### How to complete this task
Exactly the lines below from the one with "This screenshot has height=586, width=650." up to and including the one with "The height and width of the screenshot is (1367, 896)." make up the answer, with nothing else added.

### Provided data

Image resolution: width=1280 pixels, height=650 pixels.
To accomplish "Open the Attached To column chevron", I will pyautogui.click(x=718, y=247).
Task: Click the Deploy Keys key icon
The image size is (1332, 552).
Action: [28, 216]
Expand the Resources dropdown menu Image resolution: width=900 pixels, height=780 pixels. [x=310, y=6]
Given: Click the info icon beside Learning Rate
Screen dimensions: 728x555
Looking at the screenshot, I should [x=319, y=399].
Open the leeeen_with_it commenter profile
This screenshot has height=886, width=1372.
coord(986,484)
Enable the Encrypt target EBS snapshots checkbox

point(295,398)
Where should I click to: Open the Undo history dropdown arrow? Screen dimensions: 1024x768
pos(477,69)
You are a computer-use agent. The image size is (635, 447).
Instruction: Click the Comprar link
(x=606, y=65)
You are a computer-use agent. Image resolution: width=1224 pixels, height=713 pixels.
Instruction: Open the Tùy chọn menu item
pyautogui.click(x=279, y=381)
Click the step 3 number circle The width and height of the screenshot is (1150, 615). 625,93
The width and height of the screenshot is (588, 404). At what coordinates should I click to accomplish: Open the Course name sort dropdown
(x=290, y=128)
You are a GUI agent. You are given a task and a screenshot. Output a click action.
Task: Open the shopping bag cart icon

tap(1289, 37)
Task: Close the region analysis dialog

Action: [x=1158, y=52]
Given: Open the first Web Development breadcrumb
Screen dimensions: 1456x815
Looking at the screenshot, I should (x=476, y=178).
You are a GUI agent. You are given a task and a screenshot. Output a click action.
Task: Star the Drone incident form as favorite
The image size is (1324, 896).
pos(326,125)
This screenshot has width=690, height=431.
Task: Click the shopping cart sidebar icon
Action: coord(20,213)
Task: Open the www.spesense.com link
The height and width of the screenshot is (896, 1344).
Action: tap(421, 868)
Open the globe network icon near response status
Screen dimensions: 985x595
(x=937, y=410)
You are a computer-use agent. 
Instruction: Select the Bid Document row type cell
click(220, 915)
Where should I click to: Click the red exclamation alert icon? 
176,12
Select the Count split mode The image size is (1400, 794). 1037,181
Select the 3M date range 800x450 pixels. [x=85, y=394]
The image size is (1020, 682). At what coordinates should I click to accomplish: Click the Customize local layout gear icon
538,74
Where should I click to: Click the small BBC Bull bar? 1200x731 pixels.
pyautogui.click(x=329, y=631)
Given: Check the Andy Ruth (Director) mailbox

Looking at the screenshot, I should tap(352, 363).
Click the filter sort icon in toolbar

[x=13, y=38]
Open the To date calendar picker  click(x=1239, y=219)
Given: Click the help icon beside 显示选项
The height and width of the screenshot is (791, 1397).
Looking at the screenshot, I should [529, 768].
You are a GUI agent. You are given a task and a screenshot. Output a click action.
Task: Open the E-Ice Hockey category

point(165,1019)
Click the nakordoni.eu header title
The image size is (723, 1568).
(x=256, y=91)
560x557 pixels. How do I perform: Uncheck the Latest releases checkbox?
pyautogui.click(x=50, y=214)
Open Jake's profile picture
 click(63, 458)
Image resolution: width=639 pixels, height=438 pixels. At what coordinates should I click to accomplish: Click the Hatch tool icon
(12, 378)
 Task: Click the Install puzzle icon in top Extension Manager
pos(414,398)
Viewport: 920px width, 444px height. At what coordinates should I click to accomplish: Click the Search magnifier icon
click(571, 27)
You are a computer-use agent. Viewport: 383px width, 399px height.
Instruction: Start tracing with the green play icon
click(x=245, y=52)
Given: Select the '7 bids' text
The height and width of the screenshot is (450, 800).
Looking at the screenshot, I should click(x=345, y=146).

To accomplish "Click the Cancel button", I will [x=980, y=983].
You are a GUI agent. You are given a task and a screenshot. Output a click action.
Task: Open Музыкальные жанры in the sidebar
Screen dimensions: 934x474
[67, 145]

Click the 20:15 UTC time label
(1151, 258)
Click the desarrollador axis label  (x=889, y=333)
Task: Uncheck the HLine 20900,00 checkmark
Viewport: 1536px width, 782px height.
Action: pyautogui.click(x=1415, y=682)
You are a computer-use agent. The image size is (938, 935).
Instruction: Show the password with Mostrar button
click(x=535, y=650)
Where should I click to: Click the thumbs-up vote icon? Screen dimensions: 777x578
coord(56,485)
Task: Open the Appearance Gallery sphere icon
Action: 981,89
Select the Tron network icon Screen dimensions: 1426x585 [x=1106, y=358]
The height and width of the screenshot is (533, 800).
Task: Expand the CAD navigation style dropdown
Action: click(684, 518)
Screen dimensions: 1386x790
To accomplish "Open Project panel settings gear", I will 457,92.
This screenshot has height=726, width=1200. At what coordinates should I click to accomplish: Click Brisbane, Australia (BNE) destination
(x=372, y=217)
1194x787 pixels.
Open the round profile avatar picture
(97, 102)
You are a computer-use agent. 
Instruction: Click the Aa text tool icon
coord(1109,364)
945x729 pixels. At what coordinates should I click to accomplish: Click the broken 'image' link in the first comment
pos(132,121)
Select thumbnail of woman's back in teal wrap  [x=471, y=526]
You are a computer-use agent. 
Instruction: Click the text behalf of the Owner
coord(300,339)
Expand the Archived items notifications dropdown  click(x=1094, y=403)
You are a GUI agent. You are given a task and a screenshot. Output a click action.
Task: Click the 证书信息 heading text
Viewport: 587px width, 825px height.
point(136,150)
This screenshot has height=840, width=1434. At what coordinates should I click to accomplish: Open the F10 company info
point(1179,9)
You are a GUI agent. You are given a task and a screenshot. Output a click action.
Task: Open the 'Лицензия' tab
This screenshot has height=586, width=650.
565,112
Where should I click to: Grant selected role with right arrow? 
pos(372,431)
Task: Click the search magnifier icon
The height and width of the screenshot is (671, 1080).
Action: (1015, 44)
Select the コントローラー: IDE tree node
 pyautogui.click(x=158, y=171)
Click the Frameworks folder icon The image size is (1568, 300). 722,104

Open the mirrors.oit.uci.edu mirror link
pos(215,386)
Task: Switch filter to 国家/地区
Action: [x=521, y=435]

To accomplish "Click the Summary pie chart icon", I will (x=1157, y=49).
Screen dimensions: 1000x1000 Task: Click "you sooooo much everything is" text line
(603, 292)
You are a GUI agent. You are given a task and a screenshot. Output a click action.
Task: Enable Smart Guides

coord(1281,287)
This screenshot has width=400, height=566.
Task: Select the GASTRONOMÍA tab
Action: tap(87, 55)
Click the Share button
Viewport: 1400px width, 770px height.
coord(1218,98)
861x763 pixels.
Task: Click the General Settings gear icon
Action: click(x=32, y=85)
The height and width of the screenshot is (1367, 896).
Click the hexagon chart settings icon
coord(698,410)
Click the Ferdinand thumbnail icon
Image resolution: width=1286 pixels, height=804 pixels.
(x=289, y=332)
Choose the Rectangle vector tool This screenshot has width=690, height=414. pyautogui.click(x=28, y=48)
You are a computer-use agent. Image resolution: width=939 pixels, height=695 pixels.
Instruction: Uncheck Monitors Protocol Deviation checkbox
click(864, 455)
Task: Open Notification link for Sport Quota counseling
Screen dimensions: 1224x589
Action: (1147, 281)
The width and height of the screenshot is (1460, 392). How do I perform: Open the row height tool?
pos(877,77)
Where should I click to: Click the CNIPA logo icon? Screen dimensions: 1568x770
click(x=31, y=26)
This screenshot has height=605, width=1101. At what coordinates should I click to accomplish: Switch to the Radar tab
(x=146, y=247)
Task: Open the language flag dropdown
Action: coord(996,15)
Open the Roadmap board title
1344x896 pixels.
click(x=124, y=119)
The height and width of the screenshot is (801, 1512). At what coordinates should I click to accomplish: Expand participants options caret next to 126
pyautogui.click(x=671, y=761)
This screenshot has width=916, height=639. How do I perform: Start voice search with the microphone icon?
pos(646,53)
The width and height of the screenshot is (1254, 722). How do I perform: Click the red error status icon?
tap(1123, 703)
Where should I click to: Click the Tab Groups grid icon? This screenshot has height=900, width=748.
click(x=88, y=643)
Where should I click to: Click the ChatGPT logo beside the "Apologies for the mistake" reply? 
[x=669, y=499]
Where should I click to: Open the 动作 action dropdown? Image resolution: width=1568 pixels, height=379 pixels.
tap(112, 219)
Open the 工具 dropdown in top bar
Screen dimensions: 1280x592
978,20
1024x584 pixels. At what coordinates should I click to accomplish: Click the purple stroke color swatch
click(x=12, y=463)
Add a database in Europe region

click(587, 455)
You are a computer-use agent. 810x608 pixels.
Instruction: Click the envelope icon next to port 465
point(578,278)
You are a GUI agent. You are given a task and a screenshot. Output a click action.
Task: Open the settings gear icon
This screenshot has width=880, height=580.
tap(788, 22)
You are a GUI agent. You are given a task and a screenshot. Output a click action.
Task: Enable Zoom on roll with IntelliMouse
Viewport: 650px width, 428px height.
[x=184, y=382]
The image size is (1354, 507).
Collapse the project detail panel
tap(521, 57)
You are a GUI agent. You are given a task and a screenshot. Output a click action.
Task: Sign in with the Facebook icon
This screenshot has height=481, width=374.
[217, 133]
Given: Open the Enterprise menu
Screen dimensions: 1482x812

### Response
This screenshot has height=586, width=650.
565,112
Where should I click to: Grant selected role with right arrow? 
pos(372,431)
Task: Click the search magnifier icon
The height and width of the screenshot is (671, 1080).
Action: (1015, 44)
Select the コントローラー: IDE tree node
 pyautogui.click(x=158, y=171)
Click the Frameworks folder icon The image size is (1568, 300). 722,104

Open the mirrors.oit.uci.edu mirror link
pos(215,386)
Task: Switch filter to 国家/地区
Action: [x=521, y=435]

To accomplish "Click the Summary pie chart icon", I will (x=1157, y=49).
Screen dimensions: 1000x1000 Task: Click "you sooooo much everything is" text line
(603, 292)
You are a GUI agent. You are given a task and a screenshot. Output a click action.
Task: Enable Smart Guides

coord(1281,287)
This screenshot has width=400, height=566.
Task: Select the GASTRONOMÍA tab
Action: tap(87, 55)
Click the Share button
Viewport: 1400px width, 770px height.
coord(1218,98)
861x763 pixels.
Task: Click the General Settings gear icon
Action: click(x=32, y=85)
The height and width of the screenshot is (1367, 896).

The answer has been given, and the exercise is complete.